Published June 25, 2009 This content is archived.
The Cystic Fibrosis Center located in Women and Children’s Hospital of Buffalo, a UB-affiliated teaching hospital, is the first site to begin recruiting patients for a 48-week international clinical trial of a promising investigational treatment for cystic fibrosis (CF).
Drucy Borowitz, MD, professor of pediatrics at UB chief of the Pediatric Pulmonology Division at Women and Children’s Hospital of Buffalo and director of the CF center, heads the Buffalo trial site. A total of approximately 80 sites around the world eventually will be involved in this trial.
Cystic fibrosis is a genetic disease that affects approximately 30,000 people in the U.S. and 70,000 people worldwide. The ‘CF gene’ makes CFTR (cystic fibrosis transmembrane conductance regulator) protein, an ion channel that transports chloride and regulates other ion channels.
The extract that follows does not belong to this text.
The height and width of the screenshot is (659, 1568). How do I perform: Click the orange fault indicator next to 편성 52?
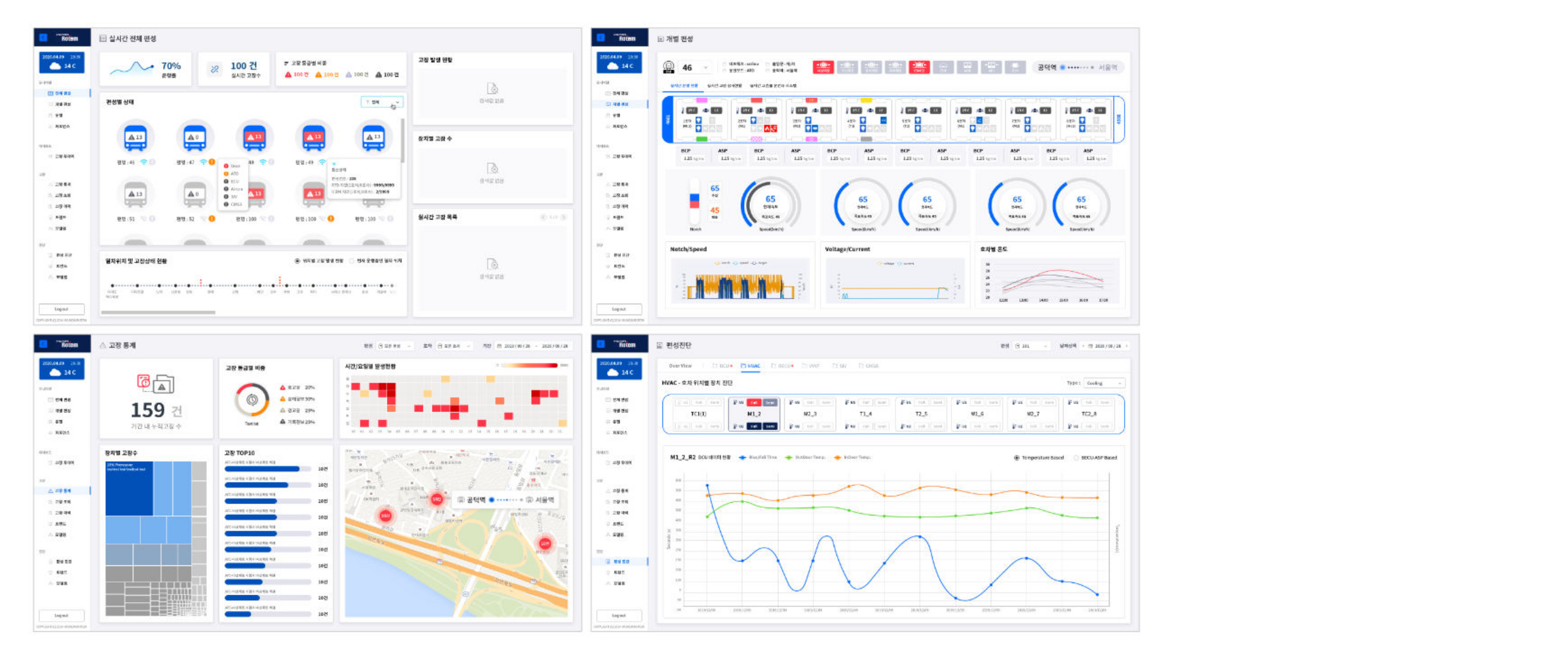pos(211,219)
Mutations in the CF gene result in defective or missing CFTR proteins in the cell, which may result in the production of thick mucus that clogs the lungs and causes life-threatening lung infections. The median predicted lifespan currently of a person with CF is 37 years.
The Buffalo site of the trial, called STRIVE, will enroll people 12 years-of-age and older who carry a mutation known as G551D in the CF gene. Participants will receive a pill twice a day of either placebo or a drug called VX-770, which is designed to improve the function of defective CFTR proteins at the cell surface.
VX-770 was developed by Vertex Pharmaceuticals Incorporated with support from the Cystic Fibrosis Foundation. The company will be conducting three different VX-770 clinical trials as part of a registration program for VX-770, involving a total of approximately 110 sites.
CF is diagnosed through a “sweat test,” which determines if the body’s perspiration contains abnormally high levels of chloride. “There are more than 1,300 CFTR mutations, grouped into five classes,” said Borowitz. “VX-770 is designed to improve chloride transport for patients with Class III mutations, which cause defective regulation of chloride. We are studying patients with these mutations now, but other drugs are being developed for other classes of mutations.
“In Phase 2 studies, patients with the G551D mutation showed improvements in lung function with VX-770 and, more strikingly, they showed nearly normal sweat chloride after two- and four-week courses with a range of doses,” said Borowitz.
The current study is a Phase 3 trial, the final step before a successful drug may be submitted to the FDA for potential approval.
“The initiation of the VX-770 registration program is a major advancement in our efforts to bring forward a new therapy aimed at treating the underlying cause of CF,” said Robert J. Beall, PhD, president and chief executive officer of the Cystic Fibrosis Foundation.
“This investigational drug represents one of the most promising routes to changing the course of this disease, and we are encouraged with the progress of both VX-770 and VX-809, which recently entered a Phase 2a clinical trial in CF patients.”
In addition to STRIVE, another 48-week Phase 3 trial is recruiting children between the ages of 6 and 12 with the G551D mutation, and a 16-week trial will be conducted for the first time in patients with the most common mutation in CF patients, known as F508del. The CF center also will be participating in the study of patients with the F508del mutation, expected to begin in the third quarter of 2009.